金太郎アメと揶揄される地方都市の無色化である。地方はいま、地方交付税という“援助”によって中央との平等感を共有しているが、この歪んだ平等意識こそが地方独自の発展をかえって阻害してしまっていることに、早く各自治体は気づくべきだろう。補助を当てにするあまり、独力で立つ機会を長期にわたり失ってしまったのだ。

 だが、ここにきて地方にも変革の萌芽が見えはじめている。とくに個人農業事業者のレベルから、都会で強く支持されるブランドが生まれている。自主性のなかで独自色を出した事業が認められはじめているのだ。

 この新しい動きをサポートするためにも、「ミルク補給」はきっぱり切る必要があるのは当然として、地方には都会とは一味違った、豊かで安らぎに包まれた生活を実現するためのサポートをするべきだろう。都会で働き、週末は地方のセカンドハウスで過ごしたり、老後には都会から地方に移りのんびりと暮らすといった二つの人生を設計する暮らしがあってもよいだろう。

 さらに「分都」により、地方色はより加速される。文部科学省を移転した都市には文教の香りが立ち、経済産業省が移転した都市には日本のエンジンとしての活気が生じる。

 一案だが、東京には金融市場がある関係から財務省、金融庁を置き、宮内庁と文科省は京都に置いてはどうか。また、経済産業省や公正取引委員会、特許庁などは「世界のトヨタ」がある名古屋に移転するなど、実現すればそれぞれに特色を生かした街づくりができるだろう。
「ネオ・ジパング」に向けて

 さて、最後にわれわれが提案するのは、産業である。今後数十年というスパンで日本の牽引車となってくれる幹をどこに置くのか。

 ズバリ、製造業ではロボット産業に期待を寄せたい。むろん生命科学分野やナノテク、新エネルギーなども重要な分野ではあるが、わが国の機械産業の集積、とくに中小企業を含めた厚みのある裾野産業の底力を活用したロボット産業にこそ次世代の「産業の四番打者」を期待したい。

 ロボットというと人型の機械が量産され出荷される場面を思い浮かべ、非現実的と思うかもしれない。だが、ここでいうロボットは自動化・無人化を含めた機械のことで、たとえば自動改札機などもこれに含まれる。

 自動改札機の普及など、日本は自動化では先進国中でも最も進んでいると位置づけられている。

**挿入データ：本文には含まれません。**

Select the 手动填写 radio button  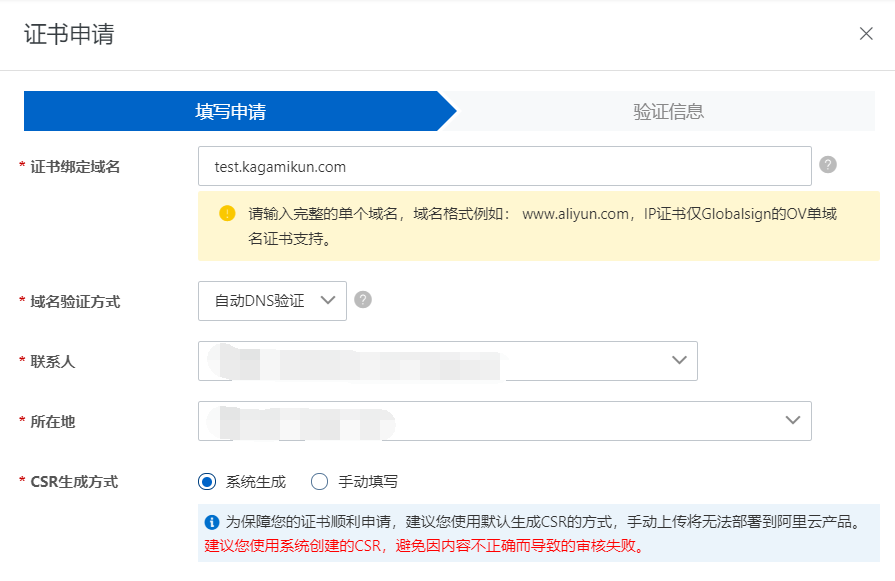pyautogui.click(x=320, y=482)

 また、人型ロボットにしても、これは近い将来の輸出産業として非常に有力である。ロボットそのものがハイテク技術の固まりであり、鉄板一枚に至るまで非常に高度な技術の集積であることを考えれば、日本にとても適した産業といえるだろう。

 いま一つの期待分野は、ファッション・エンターテインメント分野である。

「失われた十年」にあって、じつはわが国の現代文化の発信力は驚くほど高まりつつあることを忘れてはならない。『千と千尋の神隠し』のアカデミー賞受賞に代表されるようなアニメーション文化の創造、日本の若者のファッション、日本古来の伝統文化と現代文化の融合などは、「ジャパニーズ・クール」の名のもとに世界的な注目を集めている。【俯/うつむ】きがちな日本人であるが、もっとわれわれは自らのつくりだす価値に胸を張るべきである。

 このことは産業論にとどまるものではない。ましてや、ファッションやエンターテインメント分野に限定されるものではない。都市のありようや景観に、農村の風景や人情に、日本人の生き方・生活様式に、さらにわれわれが日本的な「美」や「粋」を見出していく努力を行なえば、必ずやそれらは世界に日本的なる価値を発信するものとなるだろう。

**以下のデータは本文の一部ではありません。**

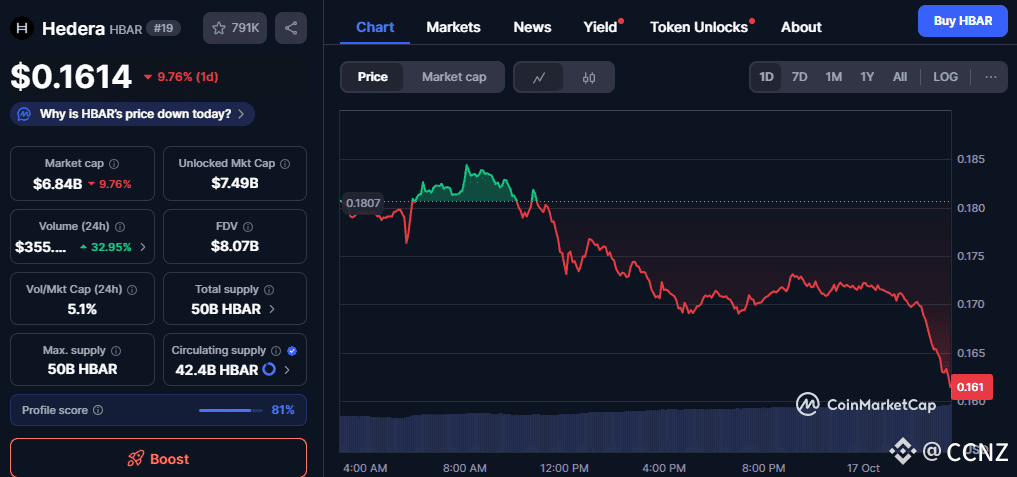Expand the Volume (24h) details chevron
Screen dimensions: 1017x477
(x=143, y=246)
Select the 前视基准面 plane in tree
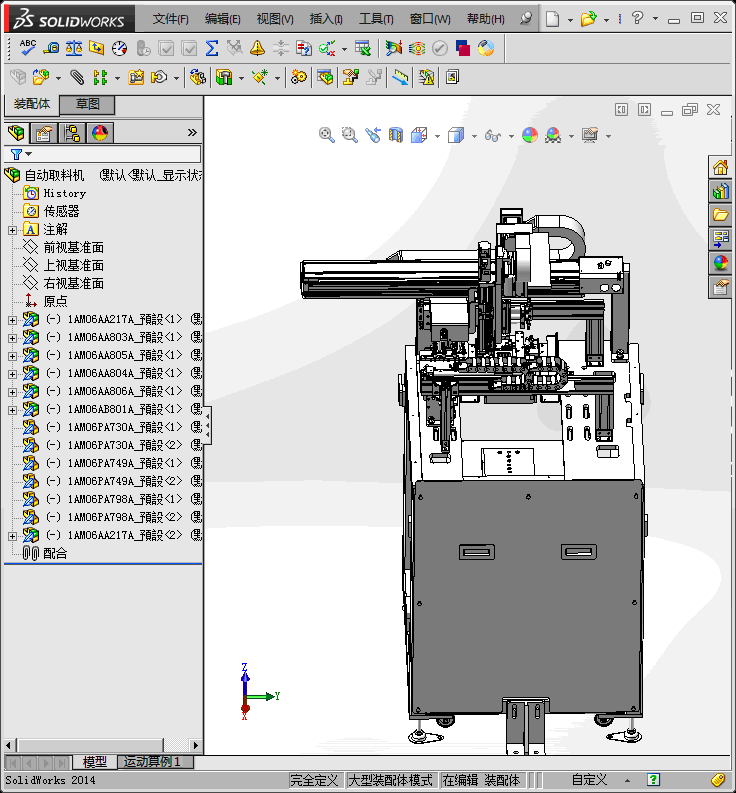This screenshot has height=793, width=736. 73,247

「ネオ・ジパング」構想——それは、われわれが日本という国と国民が元来もっていた、精神的にも安定した生活様式や広義の文化を取り戻す構想といってもよいかもしれない。

 地球環境や資源の制約や、主権国家以外の存在が国際社会の安全の脅威となるような事態の現出のなかで、欧米を中心とした二十世紀型文明が問い直されている現在。日本と日本人が、自らの文化と生活様式を再確認したうえで、欧米近代文明の長所と課題を見極めて、新たなモデルを発信すべきときが来た。